In der Nacht auf Sonntag floh Diktator Assad aus der Hauptstadt Damaskus. Damit endet die syrische Revolution (begann 2011), die in den blutigen Bürgerkrieg mündete, den Assad mit russischer und iranischer Unterstützung gegen sein Volk führte.

▶︎ Während Gefangene aus Assads Folter-Knästen befreit werden und vertriebene Syrer in ihre Heimatorte zurückkehren, stellt sich auch die Frage: Was kommt als Nächstes?

Viele Kräfte mischen jetzt mit: Den entscheidenden Schlag gegen das Regime versetzte die islamistische Gruppe „Hayat Tahrir al-Sham“. Auch Türkei-Herrscher Recep Tayyip Erdogan (70) unterstützt die Aufständischen und will seinen Einfluss ausbauen.

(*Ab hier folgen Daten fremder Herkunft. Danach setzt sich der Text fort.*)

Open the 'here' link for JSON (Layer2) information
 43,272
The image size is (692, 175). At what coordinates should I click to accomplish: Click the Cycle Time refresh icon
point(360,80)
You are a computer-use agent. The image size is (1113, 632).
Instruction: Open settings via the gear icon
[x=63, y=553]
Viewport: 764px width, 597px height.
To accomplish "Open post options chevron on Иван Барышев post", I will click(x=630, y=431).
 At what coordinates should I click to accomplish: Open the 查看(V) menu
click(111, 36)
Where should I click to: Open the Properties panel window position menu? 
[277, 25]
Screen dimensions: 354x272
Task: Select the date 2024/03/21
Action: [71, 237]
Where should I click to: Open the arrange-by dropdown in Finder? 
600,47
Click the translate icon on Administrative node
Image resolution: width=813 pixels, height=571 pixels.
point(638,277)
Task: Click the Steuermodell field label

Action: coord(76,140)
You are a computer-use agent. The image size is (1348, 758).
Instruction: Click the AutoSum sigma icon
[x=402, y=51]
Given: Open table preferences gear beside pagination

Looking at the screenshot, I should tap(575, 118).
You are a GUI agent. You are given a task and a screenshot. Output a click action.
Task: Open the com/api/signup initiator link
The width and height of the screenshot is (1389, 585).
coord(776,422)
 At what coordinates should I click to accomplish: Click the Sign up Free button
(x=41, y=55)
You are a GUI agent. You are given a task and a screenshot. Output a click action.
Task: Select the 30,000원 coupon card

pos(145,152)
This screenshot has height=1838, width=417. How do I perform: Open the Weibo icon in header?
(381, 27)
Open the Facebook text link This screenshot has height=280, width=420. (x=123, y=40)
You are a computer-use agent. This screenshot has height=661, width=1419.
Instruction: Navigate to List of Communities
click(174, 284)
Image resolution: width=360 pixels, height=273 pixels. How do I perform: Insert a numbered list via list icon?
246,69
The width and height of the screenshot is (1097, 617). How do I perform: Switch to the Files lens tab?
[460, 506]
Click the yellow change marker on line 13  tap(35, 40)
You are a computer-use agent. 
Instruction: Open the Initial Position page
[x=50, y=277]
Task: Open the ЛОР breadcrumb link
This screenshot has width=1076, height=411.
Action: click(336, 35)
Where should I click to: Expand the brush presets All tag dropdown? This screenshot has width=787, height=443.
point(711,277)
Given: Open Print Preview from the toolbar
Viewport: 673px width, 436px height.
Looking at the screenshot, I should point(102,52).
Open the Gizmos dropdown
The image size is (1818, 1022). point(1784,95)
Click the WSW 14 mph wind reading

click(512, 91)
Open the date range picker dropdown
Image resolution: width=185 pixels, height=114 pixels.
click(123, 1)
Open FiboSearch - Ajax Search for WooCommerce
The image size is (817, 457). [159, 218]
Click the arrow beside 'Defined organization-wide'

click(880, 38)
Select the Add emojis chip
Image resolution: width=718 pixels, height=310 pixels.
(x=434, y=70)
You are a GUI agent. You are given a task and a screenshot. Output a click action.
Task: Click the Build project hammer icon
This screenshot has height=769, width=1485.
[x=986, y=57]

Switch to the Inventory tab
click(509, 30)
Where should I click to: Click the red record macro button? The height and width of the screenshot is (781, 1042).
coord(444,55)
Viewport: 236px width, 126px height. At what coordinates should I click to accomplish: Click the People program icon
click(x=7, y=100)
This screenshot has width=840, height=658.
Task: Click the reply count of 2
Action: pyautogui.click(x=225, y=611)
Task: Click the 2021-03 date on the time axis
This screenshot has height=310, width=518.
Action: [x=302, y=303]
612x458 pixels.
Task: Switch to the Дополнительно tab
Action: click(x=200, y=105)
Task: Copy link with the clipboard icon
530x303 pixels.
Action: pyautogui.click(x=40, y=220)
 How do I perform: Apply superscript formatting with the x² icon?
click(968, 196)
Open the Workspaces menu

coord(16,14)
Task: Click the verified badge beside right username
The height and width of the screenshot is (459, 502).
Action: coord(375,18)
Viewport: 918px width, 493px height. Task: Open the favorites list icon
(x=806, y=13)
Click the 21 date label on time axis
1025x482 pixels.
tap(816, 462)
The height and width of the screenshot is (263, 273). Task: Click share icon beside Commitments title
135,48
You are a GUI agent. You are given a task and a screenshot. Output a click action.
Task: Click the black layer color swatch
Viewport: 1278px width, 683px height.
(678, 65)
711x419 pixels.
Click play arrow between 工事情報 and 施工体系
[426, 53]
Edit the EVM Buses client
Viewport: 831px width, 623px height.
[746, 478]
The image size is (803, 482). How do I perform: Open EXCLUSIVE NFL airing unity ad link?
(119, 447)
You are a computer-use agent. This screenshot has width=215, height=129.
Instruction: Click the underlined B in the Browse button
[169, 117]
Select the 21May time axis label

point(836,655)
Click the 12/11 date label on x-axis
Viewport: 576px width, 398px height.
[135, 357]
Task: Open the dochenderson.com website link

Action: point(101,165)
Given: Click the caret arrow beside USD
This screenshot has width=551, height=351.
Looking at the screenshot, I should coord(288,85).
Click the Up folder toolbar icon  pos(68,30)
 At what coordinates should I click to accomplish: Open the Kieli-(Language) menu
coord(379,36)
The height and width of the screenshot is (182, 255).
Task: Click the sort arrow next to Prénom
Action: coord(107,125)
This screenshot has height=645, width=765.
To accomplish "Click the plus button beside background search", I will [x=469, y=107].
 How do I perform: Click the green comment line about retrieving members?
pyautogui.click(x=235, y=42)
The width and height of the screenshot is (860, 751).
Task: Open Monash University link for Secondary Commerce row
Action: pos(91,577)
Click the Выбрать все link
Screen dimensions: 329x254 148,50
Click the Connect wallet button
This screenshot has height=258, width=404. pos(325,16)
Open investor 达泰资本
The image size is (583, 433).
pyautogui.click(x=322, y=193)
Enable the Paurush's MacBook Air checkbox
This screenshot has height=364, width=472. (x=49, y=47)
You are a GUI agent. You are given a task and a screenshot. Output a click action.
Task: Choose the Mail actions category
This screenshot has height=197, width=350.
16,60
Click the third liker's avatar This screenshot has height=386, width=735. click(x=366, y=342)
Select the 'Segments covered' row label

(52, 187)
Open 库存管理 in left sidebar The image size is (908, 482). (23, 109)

Er war aber nicht nur mit Assad verfeindet, sondern auch mit kurdischen Rebellen, die gegen das Regime kämpften.

Experte: „Es wird nicht schlimmer sein als unter Assad“

Kann aus der Diktatur des Assad-Clans (herrschte mehr als 50 Jahre) ein freies Land werden?

„Syrien wird nun in eine Übergangsphase eintreten“, sagt Seth Frantzman zu BILD, Nahost-Experte bei der US-Denkfabrik „Foundation for Defense of Democracies“ (FDD). Die erste „große Hürde“ darin, sich auf „auf einen gemeinsamen Weg nach vorn zu einigen“.

Im besten Fall würde sich Syrien „zu einer Art Föderalismus oder einer Autonomie für Regionen und Minderheitengruppen wie die Drusen, Kurden und Alawiten“ entwickeln und zu einem „funktionierenden und friedlichen Staat werden“.

Frantzman warnt, dass z.B. die Türkei versuchen könnte, eine Einigung der Gruppen zu untergraben, um gegen die Kurden vorzugehen. Dennoch ist der Experte vorsichtig optimistisch: „Es ist möglich, dass neue Konflikte entstehen, aber es wird wahrscheinlich nicht schlimmer sein als unter Assad.“

Ziemiak: „Was in Syrien passiert, betrifft uns“

CDU-Außenexperte Paul Ziemiak (39) warnt in BILD, dass das Land zerfallen oder in den Krieg abrutschen könnte, falls keine Einheitsregierung gelinge. Deshalb brauche es „Vermittlung von außen“.

▶︎ Auch Berlin und Brüssel dürften nicht wegschauen, fordert Ziemiak: „Was jetzt in Syrien passieren wird, betrifft uns zum Beispiel in der Flüchtlingsfrage direkt. Die EU kann und muss hier daher Motor einer Initiative sein. Als Deutschland und EU haben wir größtes Interesse an einer Stabilität in Syrien.“

Sorge vor Islamisten-Anführer

Mit Sorge wird auch die islamistische Gruppierung beobachtet, die Assad den Todesstoß verpasste. Anführer Abu Mohammed al-Dschaulani war früher ein Verbündeter von Al-Qaida, gibt sich jetzt geläutert.

Terrorismus-Experte Peter Neumann (King’s College London) warnt auf X/Twitter, dass der Rebellen-Boss noch immer einen „islamistischen Staat“ anstrebe. „Vielleicht nicht ganz so brutal wie beim IS, aber Frauen und Minderheiten hätten dort wenig zu sagen.“

Bislang gibt es jedoch keine Berichte über Verbrechen gegen Minderheiten. „Sie belästigen niemanden, sie helfen den Menschen“, zitiert die US-Zeitung Washington Post einen syrischen Christen. Islamistische Kämpfer hätten christlichen Bewohnern Aleppos sogar gesagt, sie dürften Weihnachten feiern.